I apologize for not starting a new thread before, I didn't realize that the nanog mailing list created a thread-index rather than using the subject.
Even though NANOG is primarily for network operators, I know that a number of members work in NOCs where there is also monitoring of servers/applications. I would appreciate it if anyone has suggestions about monitoring systems that would be applicable to our environment. We have a large number of custom applications on a large number of hosts including Windows 2003/2008, Linux x86/x86_64 and Solaris Sparc/x86_64. We are looking for a better way of monitoring our environment. We are looking for recommendations for opensource or low-cost. We would prefer solutions where the basic monitoring is ready out of the box.
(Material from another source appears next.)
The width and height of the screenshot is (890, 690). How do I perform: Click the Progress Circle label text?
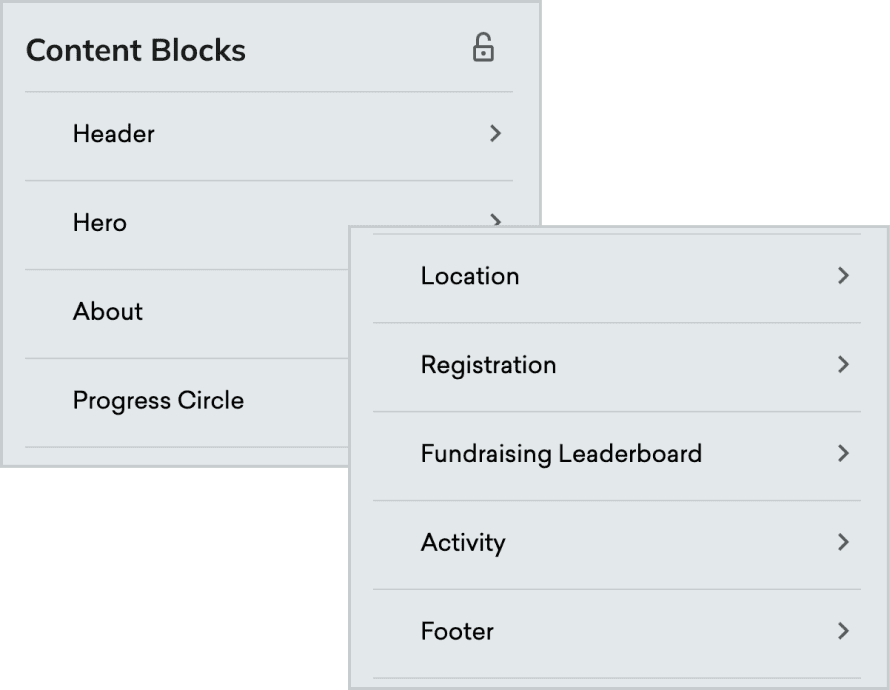pos(158,401)
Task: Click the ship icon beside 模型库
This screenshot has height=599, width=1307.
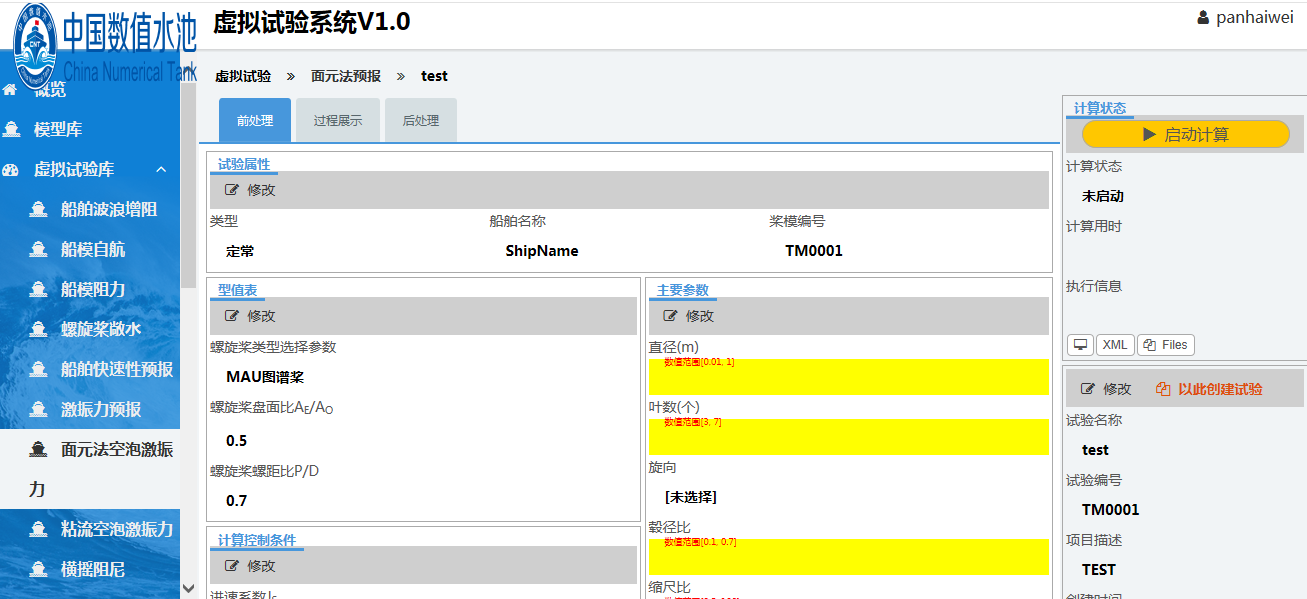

Native agents with custom scripting would be highly desired (rather than SNMP/DMI/WMI polling).
Some of our requirements:
. Native agents for Windows 2003/2008, Linux, Linux x86_64, Solaris Sparc and Solaris x86_64. Either binaries or source code.
. Ability to send alerts via email, pager and/or snmp
. Monitoring of OS properties like memory, disk, cpu, etc...
. Ability to extend agents with scripting to allow monitoring of custom services
. Plug-in architecture for third-party add-ons
. Reliable Architecture
. Reasonable user interface
. Non-blocking polling
. Active Project (New Releases on regular basis and have existed for a reasonable period)
Based on our research and feedback from NANOG, we have put a preliminary list of product to evaluate:
Hyperic http://www.hyperic.com/
OpenNMS http://www.opennms.org/wiki/Main_Page
opsview http://www.opsview.org/
osimius http://www.osmius.net/en/
PandoraFMS http://pandorafms.org/
Zabbix http://www.zabbix.com/
Groundwork http://www.groundworkopensource.com/
Nagios http://www.nagios.org
Zenoss http://zenoss.com
OpManager http://www.manageengine.com
Orion http://www.solarwinds.com/products/orion/
BigBrother http://bb4.com/
Argus http://argus.tcp4me.com/
Xymon http://www.xymon.com
Spiceworks http://www.spiceworks.com/
ICINGA http://www.icinga.org
It's not the nanog mailing list, it's your own email client (and ours)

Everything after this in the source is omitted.